• **What to work on**
Everything from the line holding "This screenshot has height=173, width=287." through the final line of the entries below is to be duplicated exactly, and nothing outside that span.

==== Exercise inputs ====

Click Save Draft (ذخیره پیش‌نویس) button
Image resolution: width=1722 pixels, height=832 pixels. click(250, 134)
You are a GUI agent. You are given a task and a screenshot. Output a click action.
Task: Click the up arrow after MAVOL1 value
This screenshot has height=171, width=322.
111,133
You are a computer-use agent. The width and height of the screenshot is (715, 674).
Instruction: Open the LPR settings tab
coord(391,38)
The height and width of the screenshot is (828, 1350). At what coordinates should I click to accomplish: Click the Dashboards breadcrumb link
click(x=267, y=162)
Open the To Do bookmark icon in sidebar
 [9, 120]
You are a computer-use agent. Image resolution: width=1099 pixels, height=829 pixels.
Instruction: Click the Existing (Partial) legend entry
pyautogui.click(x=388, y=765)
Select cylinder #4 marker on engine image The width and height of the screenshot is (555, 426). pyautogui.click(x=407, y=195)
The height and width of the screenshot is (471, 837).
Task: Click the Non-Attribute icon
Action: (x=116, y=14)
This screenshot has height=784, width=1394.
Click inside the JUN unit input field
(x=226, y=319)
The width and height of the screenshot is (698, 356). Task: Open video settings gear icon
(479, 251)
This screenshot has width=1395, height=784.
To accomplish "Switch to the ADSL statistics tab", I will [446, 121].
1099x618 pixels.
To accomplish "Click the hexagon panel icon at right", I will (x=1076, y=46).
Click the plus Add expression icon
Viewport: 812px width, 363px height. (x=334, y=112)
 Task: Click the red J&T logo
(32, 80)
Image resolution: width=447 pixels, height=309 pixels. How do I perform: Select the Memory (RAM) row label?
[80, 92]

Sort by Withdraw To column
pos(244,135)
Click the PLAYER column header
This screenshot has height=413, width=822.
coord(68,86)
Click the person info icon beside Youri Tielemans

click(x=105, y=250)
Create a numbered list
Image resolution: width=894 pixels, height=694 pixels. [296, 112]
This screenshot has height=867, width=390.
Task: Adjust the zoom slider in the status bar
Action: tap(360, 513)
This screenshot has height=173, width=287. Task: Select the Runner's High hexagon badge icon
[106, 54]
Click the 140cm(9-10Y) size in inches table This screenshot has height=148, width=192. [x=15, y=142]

====

• **Final answer**
This screenshot has height=173, width=287. Task: Select the Runner's High hexagon badge icon
[106, 54]
Click the 140cm(9-10Y) size in inches table This screenshot has height=148, width=192. [x=15, y=142]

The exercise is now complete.